Work item – From the data underneath, reproduce exactly the stretch that begins at the line with "Instruction: Click the find" and ends after the line with "Click the search".

Provided material –

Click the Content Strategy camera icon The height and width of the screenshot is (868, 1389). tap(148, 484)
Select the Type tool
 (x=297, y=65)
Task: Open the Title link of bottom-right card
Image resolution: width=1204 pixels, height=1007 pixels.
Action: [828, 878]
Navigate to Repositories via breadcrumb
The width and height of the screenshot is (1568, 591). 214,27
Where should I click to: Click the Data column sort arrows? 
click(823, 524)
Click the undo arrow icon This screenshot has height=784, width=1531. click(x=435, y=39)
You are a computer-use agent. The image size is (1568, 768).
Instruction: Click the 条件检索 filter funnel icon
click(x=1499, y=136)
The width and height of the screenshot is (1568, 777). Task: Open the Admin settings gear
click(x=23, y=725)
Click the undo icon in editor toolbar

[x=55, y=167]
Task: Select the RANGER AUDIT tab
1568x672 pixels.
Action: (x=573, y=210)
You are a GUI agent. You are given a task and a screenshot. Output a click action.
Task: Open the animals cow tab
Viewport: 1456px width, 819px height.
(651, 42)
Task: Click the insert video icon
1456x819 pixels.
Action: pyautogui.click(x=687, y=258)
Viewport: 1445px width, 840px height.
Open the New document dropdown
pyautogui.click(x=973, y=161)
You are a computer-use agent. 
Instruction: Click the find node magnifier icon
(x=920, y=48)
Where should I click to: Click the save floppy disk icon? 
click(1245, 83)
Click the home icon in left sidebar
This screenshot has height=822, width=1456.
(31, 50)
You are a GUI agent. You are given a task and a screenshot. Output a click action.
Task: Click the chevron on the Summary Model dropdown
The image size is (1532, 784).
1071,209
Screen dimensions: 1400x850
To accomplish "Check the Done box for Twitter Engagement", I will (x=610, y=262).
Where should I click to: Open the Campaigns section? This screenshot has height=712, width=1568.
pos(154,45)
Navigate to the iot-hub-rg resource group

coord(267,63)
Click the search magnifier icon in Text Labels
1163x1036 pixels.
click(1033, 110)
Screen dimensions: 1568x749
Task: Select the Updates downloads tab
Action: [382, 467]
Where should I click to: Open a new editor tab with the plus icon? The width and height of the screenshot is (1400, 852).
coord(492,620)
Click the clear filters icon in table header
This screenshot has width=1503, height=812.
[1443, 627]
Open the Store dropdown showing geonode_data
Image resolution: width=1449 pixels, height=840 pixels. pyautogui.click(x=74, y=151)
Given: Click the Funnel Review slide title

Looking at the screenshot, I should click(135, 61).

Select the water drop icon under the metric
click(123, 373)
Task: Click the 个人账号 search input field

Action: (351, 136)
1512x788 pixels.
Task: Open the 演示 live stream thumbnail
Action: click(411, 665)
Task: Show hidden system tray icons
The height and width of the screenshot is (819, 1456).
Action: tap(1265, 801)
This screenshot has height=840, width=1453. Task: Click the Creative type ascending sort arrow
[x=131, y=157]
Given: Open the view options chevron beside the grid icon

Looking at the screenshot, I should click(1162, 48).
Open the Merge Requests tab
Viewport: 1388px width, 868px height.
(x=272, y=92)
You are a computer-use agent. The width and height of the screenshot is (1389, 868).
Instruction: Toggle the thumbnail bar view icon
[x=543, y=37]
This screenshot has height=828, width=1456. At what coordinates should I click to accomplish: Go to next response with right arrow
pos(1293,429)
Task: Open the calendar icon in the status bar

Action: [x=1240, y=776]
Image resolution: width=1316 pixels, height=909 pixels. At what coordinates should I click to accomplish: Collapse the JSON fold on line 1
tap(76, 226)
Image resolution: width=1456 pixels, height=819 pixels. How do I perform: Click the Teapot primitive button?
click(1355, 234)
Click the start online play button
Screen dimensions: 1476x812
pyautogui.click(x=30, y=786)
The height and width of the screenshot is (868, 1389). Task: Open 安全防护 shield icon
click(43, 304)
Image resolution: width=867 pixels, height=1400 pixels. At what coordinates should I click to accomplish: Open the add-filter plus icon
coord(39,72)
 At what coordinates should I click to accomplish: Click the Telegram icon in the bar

Answer to the exercise –
Instruction: Click the find node magnifier icon
(x=920, y=48)
Where should I click to: Click the save floppy disk icon? 
click(1245, 83)
Click the home icon in left sidebar
This screenshot has height=822, width=1456.
(31, 50)
You are a GUI agent. You are given a task and a screenshot. Output a click action.
Task: Click the chevron on the Summary Model dropdown
The image size is (1532, 784).
1071,209
Screen dimensions: 1400x850
To accomplish "Check the Done box for Twitter Engagement", I will (x=610, y=262).
Where should I click to: Open the Campaigns section? This screenshot has height=712, width=1568.
pos(154,45)
Navigate to the iot-hub-rg resource group

coord(267,63)
Click the search magnifier icon in Text Labels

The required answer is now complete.